C’è l’insipienza, il decadimento, c’è l’affarismo, il grande business delle grandi opere, le concessioni alle grandi imprese: dighe, strade, alta velocità, ospedali eccetera. Gli stessi padroni dei padroni dei grandi giornali, a cominciare dai Caltagirone. Sappiamo bene che c’è tutto questo. Sappiamo che c’è la corruzione, che ci sono gli abusi: da Nicolazzi a Matteoli, da Cremonese a Galan mi pare che sia straordinaria questa continuità della corruzione nel nostro paese, che arriva fino ai dirigenti degli enti locali, che arriva fino alle cose più vicine a noi. Una catena senza fine. Ma se noi ci fermiamo qui - secondo me - diamo delle risposte ancora parziali, quasi rassicuranti. La risposta più giusta, più bella, più profonda e illuminante, mi sembra sia proprio quella che Alberto ha dato, che voi avete dato con questo convegno: il senso delle cose sta oltre tutti i linguaggi che le rappresentano.

E’ un modo di pensare che si avvicina molto alla mia cultura  ambientalista e di “aspirante ecologo”. Un altro modo per dire che la somma delle parti non raffigura mai il tutto. Perciò non bisogna confondere una parte con il tutto. Cghe invece è proprio quello che è accaduto con il MOSE: pensare che un’opera di ingegneria idraulica avrebbe risolto “il tutto”; non solo la salvaguardia della città, della laguna, dell’ecosistema, della bioregione, ma anche i problemi di compatibilità e di sostenibilità della portualità.
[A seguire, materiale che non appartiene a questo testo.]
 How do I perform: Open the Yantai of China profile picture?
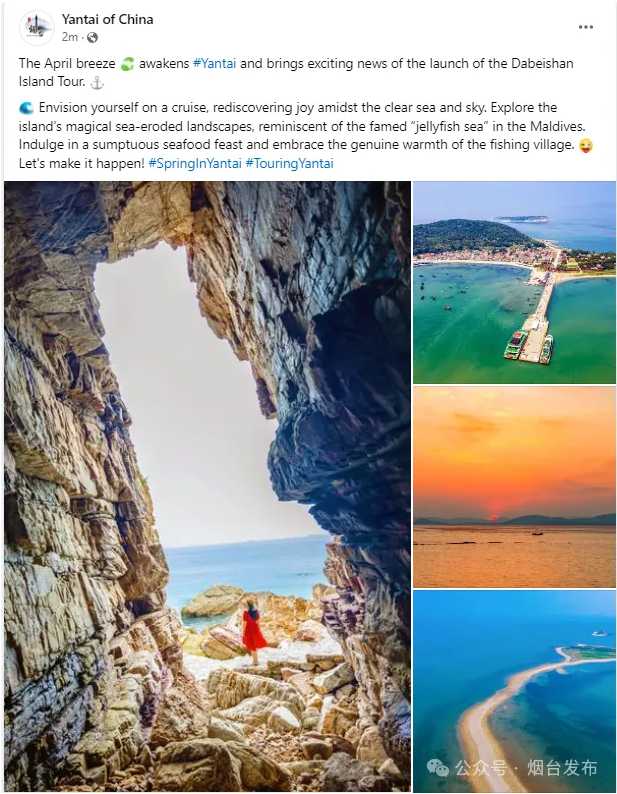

Le informazioni sono quelle che collegano le parti e che fanno vivere e funzionare qualsiasi sistema vitale, mentre la frantumazione porta alla morte degli ecosistemi e degli organismi viventi. Lasciatemi citare una cosa bellissima che ha scritto l’altro giorno in un articolo Vandana Shiva: “I sistemi viventi si adattano, si rigenerano, non sono ingegnerizzabili. Il dominio del paradigma ingegneristico inizia con l’era dei combustibili fossili, l’era dell’industrialismo e del meccanicismo, un sistema di conoscenza fondato sul paradigma meccanicistico, riduzionistico e materialistico. Crediamo di essere fuori e al di sopra della Terra, crediamo di controllarla, di esserne i padroni, ed ecco che i cambiamenti climatici, gli eventi estremi, i disastri ci ricordano con sempre maggiore frequenza che siamo parte di una Terra, ogni atto di violenza che distrugge sistemi ecologici minaccia anche le nostre vite, dobbiamo trasformarci da specie predatrice e incurante a specie che si prende cura, che lavora in co-creazione e co-evoluzione con la terra”.
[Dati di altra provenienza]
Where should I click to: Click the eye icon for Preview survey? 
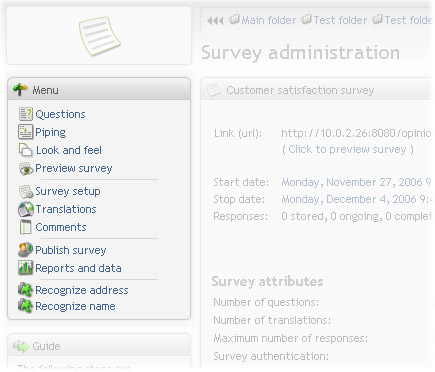(x=26, y=169)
Edoardo Salzano ha scritto: “Due visioni alternative si sono scontrate a Venezia: una logica sostanzialmente meccanicistica che tendeva a isolare i problemi e a dare loro soluzioni indipendenti e fortemente ingegneristiche, e un’altra logica sistemica che si proponeva di evidenziare le relazioni tra le dinamiche in atto. Questo è lo scontro scientifico, culturale che è avvenuto”. Lasciatemi fare anche un altro rimando ad un altro testo che a me pare fondamentale , alla “Laudato si’” di Bergoglio, quando parla di “ecologia integrale”, di ecologia umana, di rivoluzione culturale che ha inizio dal sapersi concepire come parte integrante e dipendente dal buon funzionamento dei cicli vitali ecosistemici.

Quando diciamo che in questa città abbiamo perduto la cultura dell’acqua, che confondiamo mare e laguna, barene e sacche di colmata, velme  e burghe … significa che abbiamo perduto un’empatia che porta anche a comportamenti e a stili di vita  insostenibili, distruttivi del liquido amniotico dentro cui vive questa città, inseparabile dalla sua laguna. Bellissimo questo ultimo racconto di Ferrucci che si intitola Venezia è laguna. Se la città costruita si separa dalla città d’acqua si fa un’operazione di distruzione di una cultura, di una storia, oltre che di un ecosistema.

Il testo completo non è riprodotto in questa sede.